The Convergence of Location, Mobile and Social Technology - And the Data That Makes it Happen
2011 is the year social applications (Facebook, LinkedIn) are morphing together with location-based applications (Four Square, Google Earth/Maps, GoWalla) in new and exciting ways. As usage of these applications explodes, it is leading to new opportunities in the data space.
Smartphones (Android, iPhone) and tablets (iPad, Android also) are generating large volumes of location data as they are moved almost continuously from point to point. This data, combined with social and location applications, is creating a new wave of application innovation. The applications will be heavily dependent on a broad range of data however, not just user location data.
So where does StrikeIron fit in?
Much of the positional data behind location-based applications are generated by the devices themselves. However, much of this data is only useful when utilized in conjunction with large datasets of businesses, addresses, location databases, customer data and other types of relevant data that is being compared or referenced to. This can be especially valuable when delivered to a device providing some kind of valuable result or insight in real-time. However, it is very important that these datasets of reference information are accurate, comprehensive and current. Otherwise, the user experience can be quite frustrating and adoption of these applications will be slow and far less successful.

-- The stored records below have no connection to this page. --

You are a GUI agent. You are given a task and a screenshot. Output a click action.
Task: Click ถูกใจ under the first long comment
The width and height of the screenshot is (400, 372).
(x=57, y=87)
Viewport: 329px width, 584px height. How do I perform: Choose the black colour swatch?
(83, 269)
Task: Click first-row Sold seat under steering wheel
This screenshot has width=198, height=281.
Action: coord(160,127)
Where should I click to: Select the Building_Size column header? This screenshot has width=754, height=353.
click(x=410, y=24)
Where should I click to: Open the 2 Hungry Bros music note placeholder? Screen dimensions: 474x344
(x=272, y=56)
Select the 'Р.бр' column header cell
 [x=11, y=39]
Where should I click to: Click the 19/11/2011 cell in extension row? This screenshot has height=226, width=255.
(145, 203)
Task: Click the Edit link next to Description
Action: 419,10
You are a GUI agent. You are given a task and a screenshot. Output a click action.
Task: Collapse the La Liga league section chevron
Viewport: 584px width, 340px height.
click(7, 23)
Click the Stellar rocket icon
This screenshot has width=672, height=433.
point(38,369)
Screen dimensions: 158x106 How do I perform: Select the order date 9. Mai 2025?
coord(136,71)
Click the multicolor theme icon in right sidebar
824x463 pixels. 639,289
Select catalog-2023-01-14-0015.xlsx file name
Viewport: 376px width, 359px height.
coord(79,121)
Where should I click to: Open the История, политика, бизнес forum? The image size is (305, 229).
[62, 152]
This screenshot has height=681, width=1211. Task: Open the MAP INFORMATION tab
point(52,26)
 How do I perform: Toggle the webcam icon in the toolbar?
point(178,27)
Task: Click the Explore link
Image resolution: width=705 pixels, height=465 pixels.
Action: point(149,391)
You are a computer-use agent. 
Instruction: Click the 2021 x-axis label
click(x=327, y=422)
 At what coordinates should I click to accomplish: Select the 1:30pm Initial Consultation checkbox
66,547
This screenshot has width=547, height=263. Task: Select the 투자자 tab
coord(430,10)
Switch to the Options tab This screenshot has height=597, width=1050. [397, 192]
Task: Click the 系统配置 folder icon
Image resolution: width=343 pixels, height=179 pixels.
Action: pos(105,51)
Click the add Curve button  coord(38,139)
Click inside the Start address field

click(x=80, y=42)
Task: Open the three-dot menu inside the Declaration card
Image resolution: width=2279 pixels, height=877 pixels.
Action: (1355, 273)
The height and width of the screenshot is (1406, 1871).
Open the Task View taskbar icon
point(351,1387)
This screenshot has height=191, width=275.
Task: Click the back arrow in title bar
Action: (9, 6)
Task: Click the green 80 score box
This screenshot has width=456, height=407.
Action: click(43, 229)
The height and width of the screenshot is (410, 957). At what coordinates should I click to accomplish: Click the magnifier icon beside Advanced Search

People and their organizations are gradually beginning to understand the importance of data quality in general, but for use with location-based applications, address quality is especially important.
StrikeIron's Address Verification capabilities are not only used to validate the existence of addresses, as well as ensure mail deliverability, but they are also used to generate latitude and longitude coordinates of an address as part of the validation process (as well as several different types of geocode data such as census tract data). These "geocodes" can then be used in many scenarios such as calculating distances between addresses or points from a certain business, legal uses of address proximity (many law firms use this service), real-time proximity to customers or prospects, geo-related business intelligence such as customer distribution, product distribution maps, satellite-related navigation, nearest store locators, assigning appropriate representatives in call center scenarios and many more. All of these can be enterprise or consumer-oriented in nature and each use case can be key components of social/mobile/location applications.
So as the proliferation of devices and more applications containing mobile, location and social aspects continues, technologies that ensure a high quality base of data for these applications to run on top of will be equally as important in this next wave of innovation. Fortunately, with real-time APIs from StrikeIron to insert anywhere in the process, it makes putting these new ideas to work a whole lot easier and effective.